An induction generator wind turbine requires a stable grid to fix the voltage and frequency as well as maintain speed regulation on the turbine.

You do understand that with wind the power varies by the wind speed cubed. A small change in wind speed causes a large change in the available output power. How would you ensure the load is able to track the available power?

If the generator is always too powerful then you should be looking at modifying it. Either cut down the blades or change their pitch or simply replace them to lower the power produced.
petronila (Electrical) (OP)
26 Feb 13 17:49
Thanks to all for the inputs
I am not an expert in wind genertion matters, and I am not discussing about your inputs the informtion that you are receiving is the feedback from the customer and I see maybe the customer are not providing clear information. I am going to ask him more about the grid.

Maybe could be good if you cn share some information about this induction generators( Some papers)

Thanks again

waross (Electrical)
27 Feb 13 1:38
There is too much mis-information and too little basic knowledge of generator theory here to try to sort out. There are a few things that may help such as adding a disk to block some of the blade area or better, turning the unit out of the wind based on the loading, but we have been stymied by the prohibition on mechanical changes.

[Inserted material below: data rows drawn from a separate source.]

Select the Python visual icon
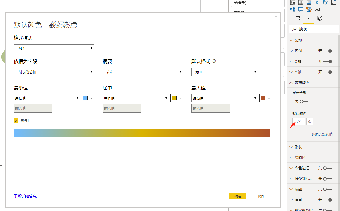Viewport: 340px width, 211px height. click(325, 2)
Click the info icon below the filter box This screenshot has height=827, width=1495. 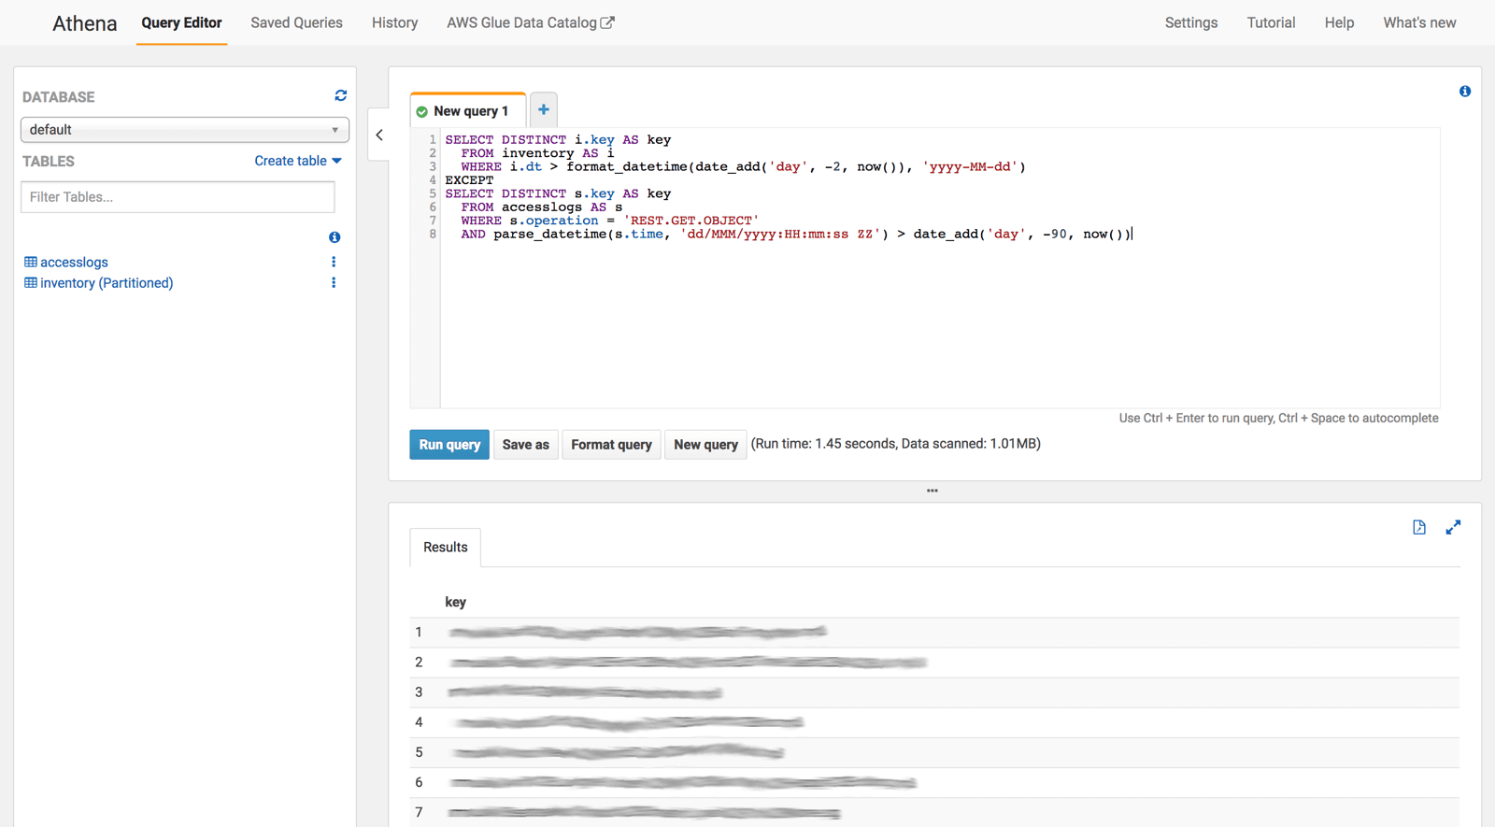(335, 237)
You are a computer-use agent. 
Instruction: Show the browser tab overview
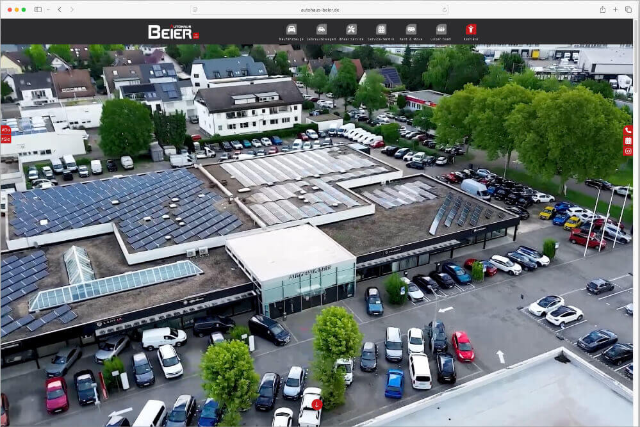[628, 10]
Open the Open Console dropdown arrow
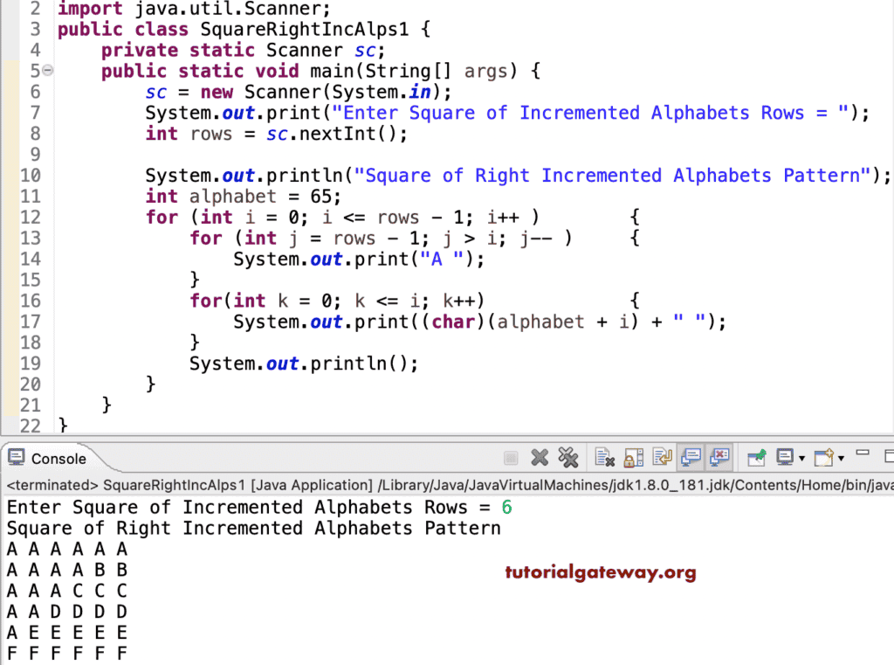The height and width of the screenshot is (665, 894). (x=842, y=457)
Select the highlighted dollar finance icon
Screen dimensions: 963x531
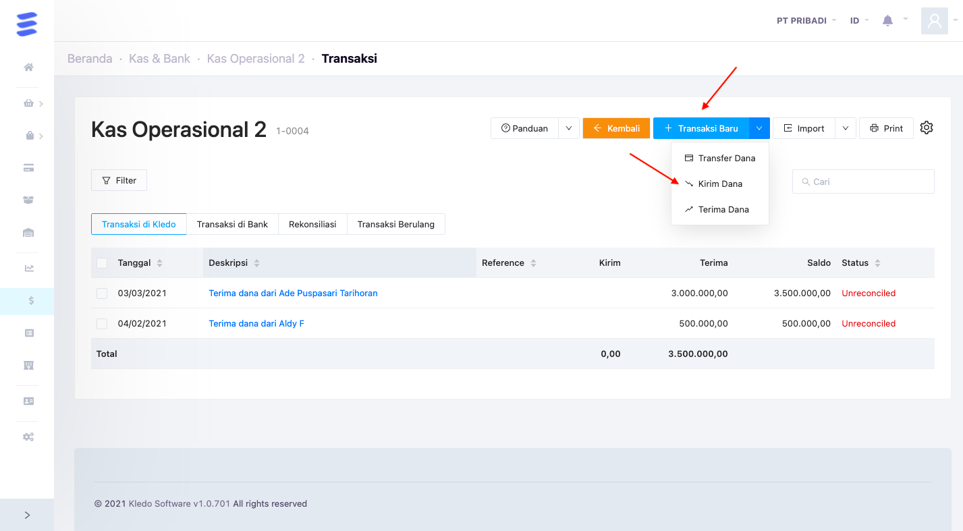coord(28,302)
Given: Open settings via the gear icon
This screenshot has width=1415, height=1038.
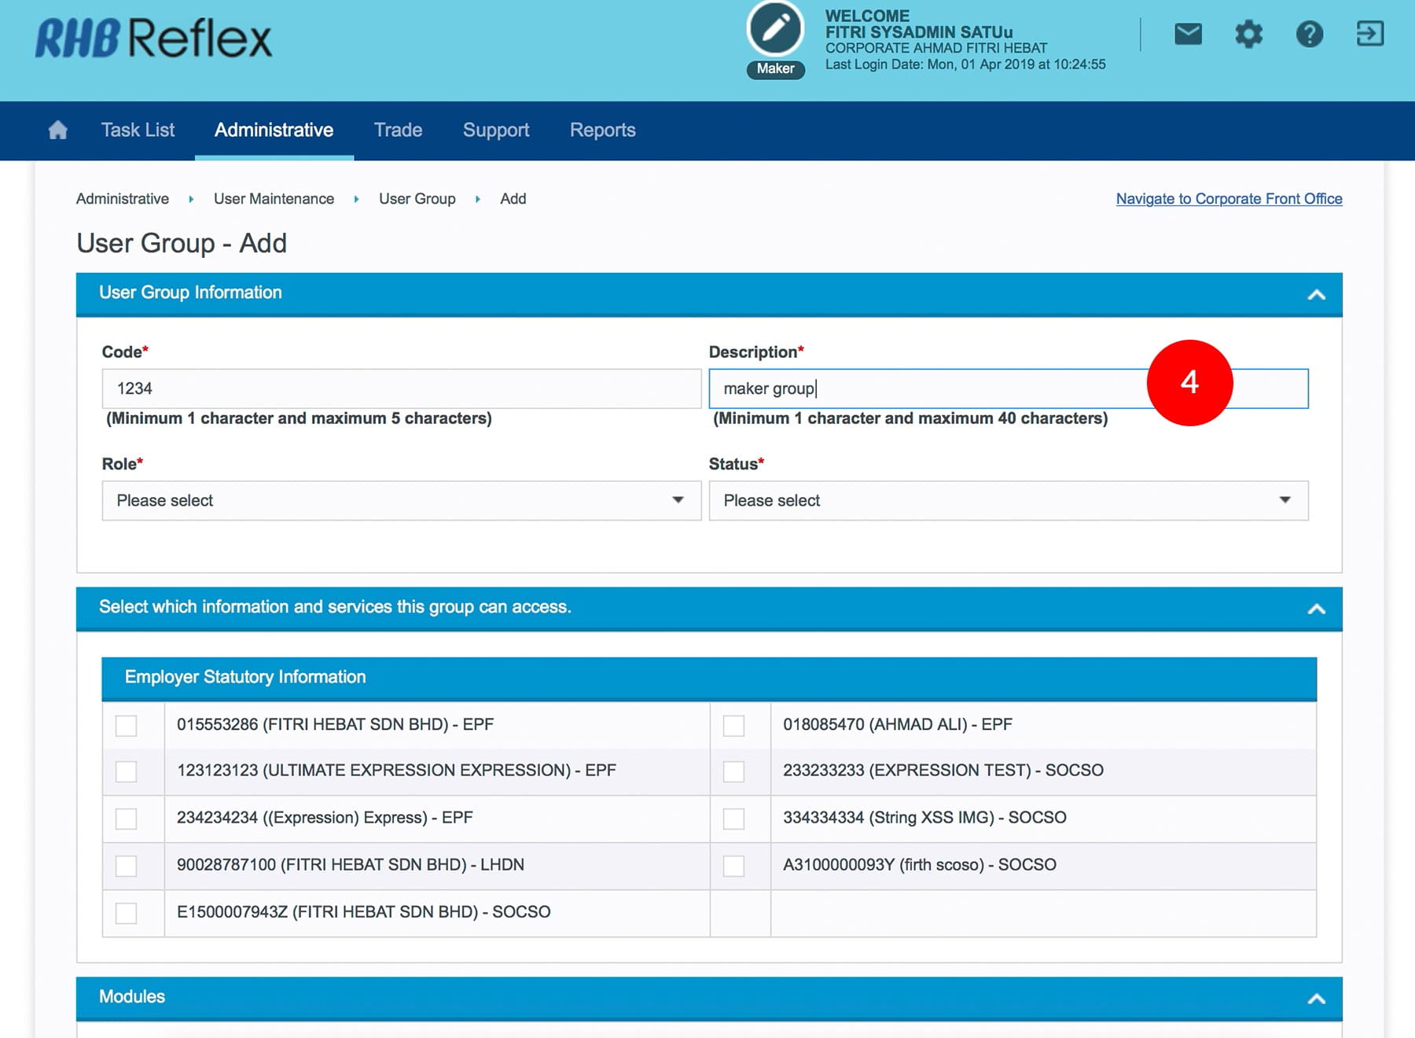Looking at the screenshot, I should coord(1248,34).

You need to regulate excitation of induction generator
Great idea. Do you have a diagram??

"Why not the best?"
Jimmy Carter

iop995 (Electrical)
27 Feb 13 5:41
To control excitation of IM need to use indirect methods as there are not direct acces to do that. IM may be self-excited by a capacitors bank or may use an external source. Some details may be found at or even more in google "self excited induction generator".
Using IM as generator and in not grid connected mode, need also a so called "load controller"; a practical example may be found here
waross (Electrical)
27 Feb 13 12:30
Yesterday was a long day.
I apologize for my short answer, petronila.

Basic generator types:
1. Load dependent;
This may be a standby generator, an islanded prime power generator or a swing generator. The controls monitor the frequency and control the power into the prime mover so that the power in equals the power out plus losses.

2. Fixed load;
Many large grid generators are run in fixed load mode. The load dispatch center will contact the generator operators and dictate the amount of power they desire from each site. Some plants will be designated swing generators and will adjust the power into the grid to compensate for small load changes. When large load changes are trending the fixed load generator operators will be instructed to change output accordingly.
Conventional generators are capable of operation in either load dependent or fixed load mode. However some prime movers and power sources are better suited to fixed load operation. The efficiency at low power levels is also a factor in the load control commands issued to a fixed load grid generator.

3; Fuel availability mode.
This mode is generally used to reclaim energy from waste or unused sources and the generator output depends on the availability of fuel for the prime mover.
This may be a "Run of the River" hydro plant, a turbo generator using the steam from a recovery boiler, land-fill gas recovery, or other uses of otherwise wasted energy.
These generators are typically connected to a larger system which is capable of absorbing all the power generated. Somewhere in the larger system there will be a swing generator which, in addition to compensating for load changes, will compensate for the changes in the input to the grid from the fuel available generator.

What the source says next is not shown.